### Exercise requirements
Work out how many lines in the data that follows contain "showing". Write nothing but the number.

Dataset extract: Begin

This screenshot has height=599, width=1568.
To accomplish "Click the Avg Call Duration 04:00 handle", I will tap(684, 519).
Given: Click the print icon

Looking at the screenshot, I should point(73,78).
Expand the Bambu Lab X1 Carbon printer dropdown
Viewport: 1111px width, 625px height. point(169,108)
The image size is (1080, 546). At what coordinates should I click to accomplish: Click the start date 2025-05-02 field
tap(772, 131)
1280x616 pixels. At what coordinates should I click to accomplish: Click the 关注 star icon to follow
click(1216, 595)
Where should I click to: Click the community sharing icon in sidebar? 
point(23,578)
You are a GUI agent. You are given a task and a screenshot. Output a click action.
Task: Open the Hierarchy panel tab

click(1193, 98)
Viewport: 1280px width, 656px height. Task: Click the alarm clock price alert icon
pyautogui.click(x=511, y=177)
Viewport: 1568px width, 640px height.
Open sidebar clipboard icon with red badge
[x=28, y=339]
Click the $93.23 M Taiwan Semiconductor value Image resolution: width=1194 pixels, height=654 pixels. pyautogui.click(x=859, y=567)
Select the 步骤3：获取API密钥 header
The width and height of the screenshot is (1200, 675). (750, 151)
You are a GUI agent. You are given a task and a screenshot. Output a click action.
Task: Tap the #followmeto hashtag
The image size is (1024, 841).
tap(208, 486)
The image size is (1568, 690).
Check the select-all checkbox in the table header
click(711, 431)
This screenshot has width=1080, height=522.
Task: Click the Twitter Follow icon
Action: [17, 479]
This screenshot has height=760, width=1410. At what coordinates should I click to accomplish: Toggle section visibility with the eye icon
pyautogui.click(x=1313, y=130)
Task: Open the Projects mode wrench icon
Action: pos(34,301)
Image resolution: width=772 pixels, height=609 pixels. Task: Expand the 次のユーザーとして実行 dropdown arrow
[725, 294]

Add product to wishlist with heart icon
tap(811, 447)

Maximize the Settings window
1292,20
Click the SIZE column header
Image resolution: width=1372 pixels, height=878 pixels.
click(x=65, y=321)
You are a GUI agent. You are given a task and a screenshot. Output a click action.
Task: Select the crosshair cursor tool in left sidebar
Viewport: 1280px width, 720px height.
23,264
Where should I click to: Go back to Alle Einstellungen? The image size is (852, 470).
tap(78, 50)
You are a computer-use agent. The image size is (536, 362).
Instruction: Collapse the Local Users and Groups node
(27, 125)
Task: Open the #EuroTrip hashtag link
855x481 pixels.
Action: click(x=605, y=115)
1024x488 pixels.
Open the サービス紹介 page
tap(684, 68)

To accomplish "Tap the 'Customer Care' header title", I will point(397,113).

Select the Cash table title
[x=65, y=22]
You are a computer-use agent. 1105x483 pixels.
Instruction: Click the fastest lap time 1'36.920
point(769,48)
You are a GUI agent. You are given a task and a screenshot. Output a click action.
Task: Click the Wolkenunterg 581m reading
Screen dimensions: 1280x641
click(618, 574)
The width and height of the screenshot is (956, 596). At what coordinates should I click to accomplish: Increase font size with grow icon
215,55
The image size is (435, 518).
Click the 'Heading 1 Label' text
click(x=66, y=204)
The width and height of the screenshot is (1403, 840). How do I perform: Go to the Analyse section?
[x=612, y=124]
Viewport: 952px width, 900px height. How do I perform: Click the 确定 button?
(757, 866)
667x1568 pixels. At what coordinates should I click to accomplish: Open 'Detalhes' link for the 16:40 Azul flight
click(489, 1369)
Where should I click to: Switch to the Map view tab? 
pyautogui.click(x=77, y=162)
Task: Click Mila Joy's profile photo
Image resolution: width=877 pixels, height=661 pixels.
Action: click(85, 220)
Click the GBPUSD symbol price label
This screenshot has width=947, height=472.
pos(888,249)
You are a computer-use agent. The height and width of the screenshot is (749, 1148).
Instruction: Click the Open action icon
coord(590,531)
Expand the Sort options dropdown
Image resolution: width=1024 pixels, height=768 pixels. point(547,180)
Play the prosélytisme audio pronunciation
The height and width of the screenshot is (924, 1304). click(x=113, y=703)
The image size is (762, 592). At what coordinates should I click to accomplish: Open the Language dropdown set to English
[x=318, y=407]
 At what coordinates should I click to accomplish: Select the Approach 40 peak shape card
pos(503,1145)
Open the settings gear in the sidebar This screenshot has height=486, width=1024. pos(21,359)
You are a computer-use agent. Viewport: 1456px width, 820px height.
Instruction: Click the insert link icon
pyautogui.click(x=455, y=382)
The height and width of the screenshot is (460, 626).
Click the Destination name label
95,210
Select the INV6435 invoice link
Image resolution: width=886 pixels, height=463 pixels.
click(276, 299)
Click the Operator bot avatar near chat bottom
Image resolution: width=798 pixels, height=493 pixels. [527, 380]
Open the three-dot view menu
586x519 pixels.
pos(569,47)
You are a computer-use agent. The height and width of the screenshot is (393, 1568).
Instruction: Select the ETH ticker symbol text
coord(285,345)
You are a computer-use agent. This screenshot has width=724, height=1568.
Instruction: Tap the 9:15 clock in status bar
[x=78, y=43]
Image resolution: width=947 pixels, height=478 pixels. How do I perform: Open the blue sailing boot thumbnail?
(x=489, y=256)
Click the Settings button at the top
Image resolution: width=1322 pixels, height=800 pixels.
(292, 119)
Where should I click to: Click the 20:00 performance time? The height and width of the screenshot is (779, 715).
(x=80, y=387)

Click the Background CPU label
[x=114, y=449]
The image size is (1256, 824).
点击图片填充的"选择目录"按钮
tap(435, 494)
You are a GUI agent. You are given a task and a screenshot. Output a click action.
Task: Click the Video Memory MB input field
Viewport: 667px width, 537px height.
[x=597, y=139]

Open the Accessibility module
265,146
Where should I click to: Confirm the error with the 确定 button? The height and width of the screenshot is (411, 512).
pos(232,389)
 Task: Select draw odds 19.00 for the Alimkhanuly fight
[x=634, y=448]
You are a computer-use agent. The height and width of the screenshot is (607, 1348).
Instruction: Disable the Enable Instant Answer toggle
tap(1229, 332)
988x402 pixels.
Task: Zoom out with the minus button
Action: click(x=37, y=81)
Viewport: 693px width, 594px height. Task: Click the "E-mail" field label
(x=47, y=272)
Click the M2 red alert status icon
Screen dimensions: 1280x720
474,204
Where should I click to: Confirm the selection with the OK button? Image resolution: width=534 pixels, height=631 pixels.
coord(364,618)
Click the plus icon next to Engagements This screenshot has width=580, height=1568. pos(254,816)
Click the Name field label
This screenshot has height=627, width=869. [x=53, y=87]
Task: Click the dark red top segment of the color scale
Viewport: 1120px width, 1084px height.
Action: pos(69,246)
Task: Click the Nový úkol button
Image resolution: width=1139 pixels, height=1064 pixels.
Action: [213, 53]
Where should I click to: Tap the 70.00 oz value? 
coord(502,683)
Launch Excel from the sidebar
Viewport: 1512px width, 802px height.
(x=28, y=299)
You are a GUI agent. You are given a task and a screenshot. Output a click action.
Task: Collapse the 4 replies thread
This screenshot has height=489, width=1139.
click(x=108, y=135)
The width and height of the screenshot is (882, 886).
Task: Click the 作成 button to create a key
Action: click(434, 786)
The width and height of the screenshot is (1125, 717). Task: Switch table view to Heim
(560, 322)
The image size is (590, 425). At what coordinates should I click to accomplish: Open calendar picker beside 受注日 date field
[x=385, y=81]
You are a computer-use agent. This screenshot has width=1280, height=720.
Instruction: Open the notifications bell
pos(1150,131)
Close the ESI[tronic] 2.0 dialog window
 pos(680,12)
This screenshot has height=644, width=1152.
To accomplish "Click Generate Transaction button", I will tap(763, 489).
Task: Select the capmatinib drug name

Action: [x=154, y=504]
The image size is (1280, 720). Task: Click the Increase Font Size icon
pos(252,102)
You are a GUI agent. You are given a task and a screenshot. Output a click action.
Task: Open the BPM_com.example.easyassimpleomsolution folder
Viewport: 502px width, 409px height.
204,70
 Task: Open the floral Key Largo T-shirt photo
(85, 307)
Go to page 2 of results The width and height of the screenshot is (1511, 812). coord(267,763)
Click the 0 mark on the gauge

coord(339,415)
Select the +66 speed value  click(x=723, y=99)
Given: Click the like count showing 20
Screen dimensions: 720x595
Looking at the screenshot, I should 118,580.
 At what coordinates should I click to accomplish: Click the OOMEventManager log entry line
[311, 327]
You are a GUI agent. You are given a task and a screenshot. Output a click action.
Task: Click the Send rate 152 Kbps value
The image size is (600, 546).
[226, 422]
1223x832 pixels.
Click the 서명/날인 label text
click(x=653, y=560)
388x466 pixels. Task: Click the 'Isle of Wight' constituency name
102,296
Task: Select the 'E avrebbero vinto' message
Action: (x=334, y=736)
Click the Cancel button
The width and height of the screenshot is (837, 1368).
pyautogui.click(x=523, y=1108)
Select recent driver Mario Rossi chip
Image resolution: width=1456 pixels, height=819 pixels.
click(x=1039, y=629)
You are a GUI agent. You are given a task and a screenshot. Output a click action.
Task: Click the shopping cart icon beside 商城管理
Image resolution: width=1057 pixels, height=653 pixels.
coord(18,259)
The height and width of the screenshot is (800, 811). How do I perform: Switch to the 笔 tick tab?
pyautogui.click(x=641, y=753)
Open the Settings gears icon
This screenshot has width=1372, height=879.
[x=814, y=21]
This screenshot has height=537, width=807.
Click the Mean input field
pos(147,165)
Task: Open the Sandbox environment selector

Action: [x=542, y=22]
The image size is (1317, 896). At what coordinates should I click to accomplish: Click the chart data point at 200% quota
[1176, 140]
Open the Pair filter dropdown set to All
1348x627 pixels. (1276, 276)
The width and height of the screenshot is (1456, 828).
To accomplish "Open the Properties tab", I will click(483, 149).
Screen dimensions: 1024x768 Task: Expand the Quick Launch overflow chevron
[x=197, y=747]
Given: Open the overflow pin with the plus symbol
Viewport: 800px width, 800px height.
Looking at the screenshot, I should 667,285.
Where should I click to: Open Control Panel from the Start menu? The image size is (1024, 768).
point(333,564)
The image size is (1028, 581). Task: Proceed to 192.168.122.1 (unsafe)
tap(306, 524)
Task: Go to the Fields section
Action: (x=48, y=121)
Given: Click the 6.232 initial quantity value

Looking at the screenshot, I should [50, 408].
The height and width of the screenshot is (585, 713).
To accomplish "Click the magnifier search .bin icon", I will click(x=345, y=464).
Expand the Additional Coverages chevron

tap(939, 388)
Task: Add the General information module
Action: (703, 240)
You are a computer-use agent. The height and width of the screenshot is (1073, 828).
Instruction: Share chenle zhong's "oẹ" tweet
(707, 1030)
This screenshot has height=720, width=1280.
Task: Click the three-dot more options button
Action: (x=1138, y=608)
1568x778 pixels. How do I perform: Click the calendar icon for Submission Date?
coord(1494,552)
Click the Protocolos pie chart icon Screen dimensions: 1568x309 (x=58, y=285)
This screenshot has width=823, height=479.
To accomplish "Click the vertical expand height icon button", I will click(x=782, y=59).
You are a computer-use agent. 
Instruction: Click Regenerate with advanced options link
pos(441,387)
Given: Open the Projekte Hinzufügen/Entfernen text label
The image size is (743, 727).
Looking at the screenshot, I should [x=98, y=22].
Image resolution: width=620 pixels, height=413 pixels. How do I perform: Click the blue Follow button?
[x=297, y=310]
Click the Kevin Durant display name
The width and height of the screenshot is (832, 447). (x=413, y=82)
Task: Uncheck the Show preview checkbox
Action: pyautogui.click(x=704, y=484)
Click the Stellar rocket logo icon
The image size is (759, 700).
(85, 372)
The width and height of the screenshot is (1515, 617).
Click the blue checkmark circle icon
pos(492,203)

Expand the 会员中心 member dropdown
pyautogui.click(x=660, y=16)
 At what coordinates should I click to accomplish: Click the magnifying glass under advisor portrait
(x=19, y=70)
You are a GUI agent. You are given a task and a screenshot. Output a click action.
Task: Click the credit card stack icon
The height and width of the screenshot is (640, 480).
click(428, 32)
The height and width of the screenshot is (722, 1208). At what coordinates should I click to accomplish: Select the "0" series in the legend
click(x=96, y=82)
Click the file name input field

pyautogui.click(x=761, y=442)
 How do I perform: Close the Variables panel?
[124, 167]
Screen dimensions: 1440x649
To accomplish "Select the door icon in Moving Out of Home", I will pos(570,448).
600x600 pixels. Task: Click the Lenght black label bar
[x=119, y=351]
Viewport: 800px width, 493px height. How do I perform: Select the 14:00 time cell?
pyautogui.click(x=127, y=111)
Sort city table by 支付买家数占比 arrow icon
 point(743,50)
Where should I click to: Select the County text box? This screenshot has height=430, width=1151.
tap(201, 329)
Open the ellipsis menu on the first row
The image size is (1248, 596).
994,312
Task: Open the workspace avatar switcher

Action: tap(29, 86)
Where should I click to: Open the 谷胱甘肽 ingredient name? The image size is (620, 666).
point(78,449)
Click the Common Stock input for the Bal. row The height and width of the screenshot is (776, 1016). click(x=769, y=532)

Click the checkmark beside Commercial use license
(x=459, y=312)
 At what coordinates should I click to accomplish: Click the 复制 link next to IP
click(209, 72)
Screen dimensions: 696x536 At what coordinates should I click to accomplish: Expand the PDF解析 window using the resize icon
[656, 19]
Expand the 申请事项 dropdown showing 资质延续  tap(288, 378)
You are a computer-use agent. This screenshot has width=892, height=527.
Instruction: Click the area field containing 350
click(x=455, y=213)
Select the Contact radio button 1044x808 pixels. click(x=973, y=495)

Dataset extract: End

### Answer section
2